Gilberto Gil gostava de contar, sempre às gargalhadas, que Mick Jagger compôs a malévola Sympathy for the devil pensando que fosse um samba. Na verdade, Jagger se inspirou nos batuques do candomblé que conheceu e pelos quais se apaixonou durante sua primeira visita ao Brasil, em janeiro de 1968, quando esteve no Rio de Janeiro de férias, hospedado na casa de Florinda Bulcão, ou Bolkan. Ouvindo a canção, faixa do disco Beggars banquet (1968), percebe-se que o vocalista dos Rolling Stones pouco aprendeu de música brasileira. Em compensação, a melodia de Sympathy for the devil – que tem ao fundo um mar percussivo e até uns gemidos macumbeiros no início – é hoje um clássico pronto para incendiar qualquer apresentação ao vivo da maior banda de rock do planeta. Não à toa ela está entre as 36 músicas antigas escolhidas para integrar o álbum Rolling Stones forty licks, compilação digitalmente remasterizada que ainda agrega quatro composições inéditas. O CD duplo, já nas lojas, foi produzido para comemorar os 40 anos de carreira do irreverente grupo que se reuniu em 1962, mas só lançou o primeiro single, Come on, de Chuck Berry, em 1963.

Acostumados à megalomania, principalmente em relação aos números, os Stones vêm à praça trazendo maior quantidade de sucessos que outros dois mitos pop. Em 2000, foi lançada a coletânea 1 dos Beatles, com 27 músicas que atingiram o primeiro lugar nas paradas, e no final do mês passado Elvis Presley renasceu através do CD Elvis 30 #1 hits, com as 30 canções mais vendidas de sua carreira. De alguma forma, os Stones tinham de superá-los. Mas não o fizeram de um jeito totalmente respeitoso como os Fab Four e o Rei do Rock, que obedeceram a uma ordem cronológica. Também produziram uma seleção na qual muitas músicas essenciais, como As tears goes by (1965), Lady Jane (1966) ou Dance little sister (1974), ficaram de fora para privilegiar faixas menos expressivas, do tipo Fool to cry (1976) ou Shattered (1978). Em grande parte, contudo, é um disco reunindo os clássicos dos clássicos do rock, equilibrando baladas com a vibração musical da banda.

O CD 1, à exceção da definitiva Wild horses, do LP Sticky fingers, de 1971, é todo feito com sucessos dos anos 60, época da formação original e clássica trazendo Mick Jagger (vocais, gaita e percussão), Keith Richards (guitarra, violão e backing vocal), Bill Wyman (baixo), Charlie Watts (bateria) e Brian Jones (guitarra), que morreu em 1969 e foi substituído por Mick Taylor até 1974, quando entrou Ron Wood que permanece até hoje.

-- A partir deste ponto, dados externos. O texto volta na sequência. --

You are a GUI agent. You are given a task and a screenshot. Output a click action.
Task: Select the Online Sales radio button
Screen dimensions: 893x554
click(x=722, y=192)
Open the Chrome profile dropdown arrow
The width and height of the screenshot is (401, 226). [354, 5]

Forty licks também marca o lançamento da turnê mundial de mesmo nome, iniciada em Boston, dia 3 de setembro. Estão previstas 40 apresentações nos Estados Unidos. Em 2003, a excursão viaja para a Europa, Austrália e Ásia. Desta vez, o Brasil ficará de fora. Com o dólar nos patamares do firmamento está praticamente impossível deslocar para a América do Sul uma banda acostumada a dígitos estratosféricos, como os US$ 400 milhões amealhados na milionária excursão Vodoo lounge, de 1995, quando o grupo esteve tocando no Brasil pela primeira vez em cinco shows inesquecíveis.

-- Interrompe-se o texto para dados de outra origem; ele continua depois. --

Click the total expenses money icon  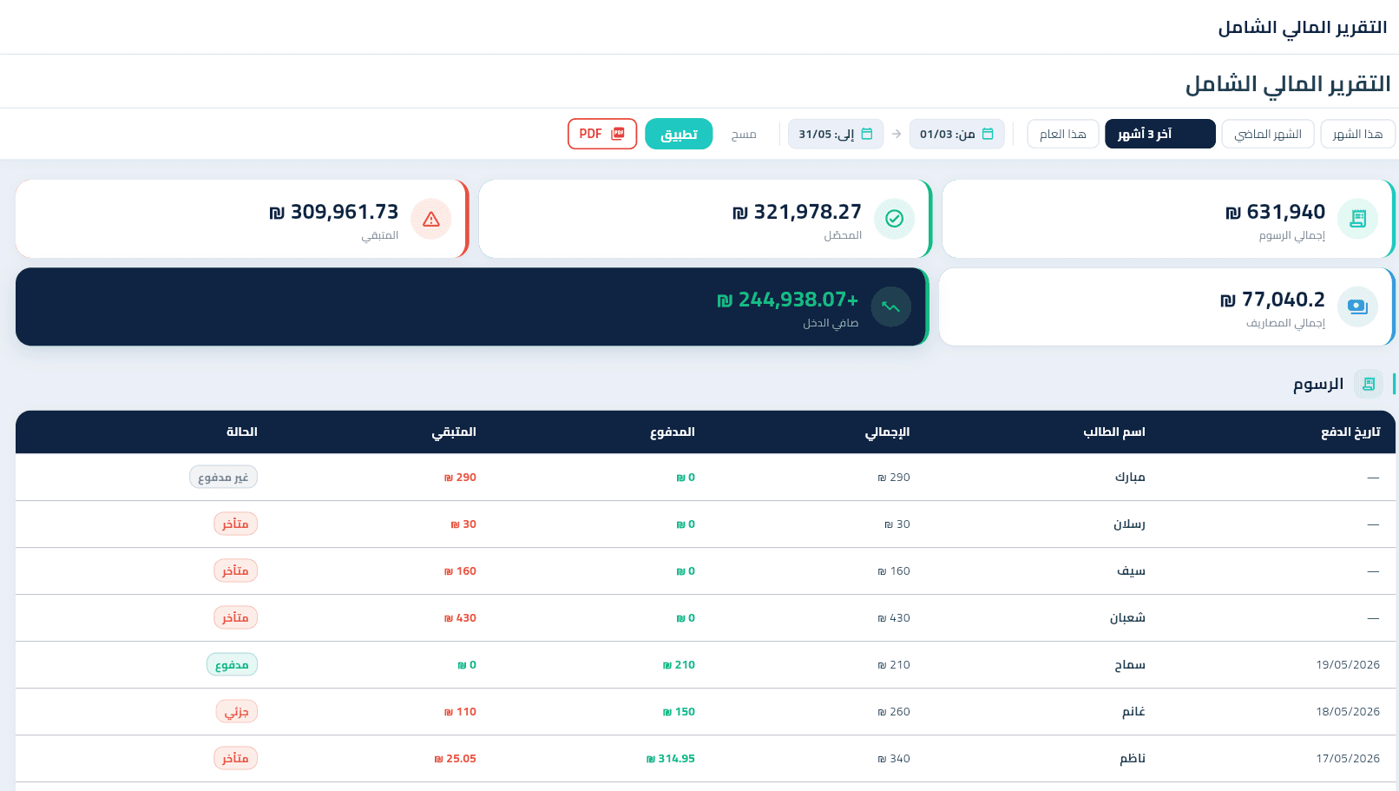[1357, 307]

No CD 2, a maioria das músicas vem dos anos 70, entre elas as eternas Brown sugar, do já citado Sticky fingers, e It’s only rock’n’roll, do LP de mesmo nome (1974). Remontando à década de 80 destacam-se apenas quatro canções e dos anos 90 só três. Restam as tais quatro faixas inéditas. Don’t stop é rock de tom pop, dançante e com guitarra de marca. Keys to your love é daquelas baladas preguiçosas, prontas para ser esquecidas. Stealing my heart carrega um certo vigor jovial no peso do trio baixo, guitarra e bateria, resultando num rock bem balançado. Losing my touch faz aquelas ignóbeis concessões à voz (???) de Keith Richards em balada tão pobre quanto sua interpretação. Esqueça, volte para as antigas e aumente o som porque isso aí é rock’n’roll.